Two winters ago in February we stood atop Mt. Field in Crawford Notch under
a clear blue sky. Snow covered the spruce and fir trees; the temperature was
around 10 degrees Fahrenheit. It was a cold, beautiful day. We shivered and
gulped down hot soup from our thermos. A couple of gray jays arrived in the small
clearing as soon as we opened our packs to pull out snacks and sandwiches. The
jays were not shy about coming in for a handout. I prefer to let them eat wild
foods, but I do love to see them up close, especially among the snow-covered
evergreens and against a deep blue sky.
Gray jays on Mt. Field
For a few minutes I forgot how cold it was, until my toes went numb. I’m
always amazed at how cold we humans get, despite multiple layers of clothing,
while many animals live outside year-round without much added layers. Our dog,
and hiking partner, Kodi hikes to the top of 4,000-foot mountains in winter,
without any extra clothing. He gets impatient with us, as we struggle to put on
our layers of winter gear.
Happy Kodi atop windswept Mt. Avalon, without extra clothing!

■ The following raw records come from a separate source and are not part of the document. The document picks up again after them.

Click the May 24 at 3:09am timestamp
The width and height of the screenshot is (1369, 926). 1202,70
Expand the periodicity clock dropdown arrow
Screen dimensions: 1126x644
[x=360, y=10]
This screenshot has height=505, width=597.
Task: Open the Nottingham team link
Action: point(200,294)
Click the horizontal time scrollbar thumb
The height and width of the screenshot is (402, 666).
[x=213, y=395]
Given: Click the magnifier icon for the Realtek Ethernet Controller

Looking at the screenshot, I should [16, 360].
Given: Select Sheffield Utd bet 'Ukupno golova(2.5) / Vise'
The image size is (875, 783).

Some animals adapt to the cold by migrating south, hibernating, curling
up in a tight ball in a den until the weather improves, or putting on extra
layers of fat, but our resident birds – like the gray jay – look the same and
stay active year-round. So, how do they survive the cold temperatures and
howling wind? And hasn’t it been excessively windy this winter.
To stay warm in our northern winters, birds shiver, limit their exposure
to wind, and huddle together. Birds can reduce the blood flow to their exposed
legs and feet to reduce heat loss (I’d like to have that adaptation, but then
I’d have scaly legs). They also tuck their bills into their shoulder feathers. Often
you’ll see birds sunning themselves; mourning doves commonly sit on a branch in
our yard absorbing the afternoon sun. Perhaps most importantly, birds fluff up
their feathers to create insulating air pockets, much like we wear a puffy down
jacket.
Lastly, birds must eat, almost constantly in winter. The cute and
curious gray jays eat just about anything: insects, berries, seeds, lichens,
small mammals, nestlings, and of course raisins and nuts and other human foods.
They eat dead things and are renowned as “camp robbers,” eating anything left
out at a campsite. Gray jays have other curious winter adaptations. They begin
nesting in mid-March, when the temperature is well below freezing. How that
helps with survival in the north I don’t know. Gray jays have the largest
salivary glands of any songbird; they use the sticky saliva to glue bits of
food to tree branches, under bark, and elsewhere for later consumption and as a
winter food cache. The dried cranberry that a gray jay took from our hiking
friend’s hand might still be stuck to a spruce branch high atop Mt. Field,
although apparently gray jays remember well where they cached their food.
A gray jay on Mt. Field flying in for a snack
In his wonderful book,
Winter World, Bernd Heinrich writes about the tiny golden-crowned kinglet that winters in our north woods. Heinrich spent many hours in the cold to discover
that kinglets hover at the end of small tree branches to feed on nearly
microscopic caterpillars. He is in awe of their winter survival skills, as he
sits inside his cabin, heated with a wood stove, while a winter wind howls
outside. Golden-crowns have two nests, one after another beginning in
mid-April, with up to 11 eggs per nest. Heinrich concludes that this adaptation
is a hedge against their high winter mortality rates. The cold does kill. He concludes
that kinglets have “…no magic key for survival in the cold and winter world of
snow and ice. Those that live there are lucky and do every little thing just
right.”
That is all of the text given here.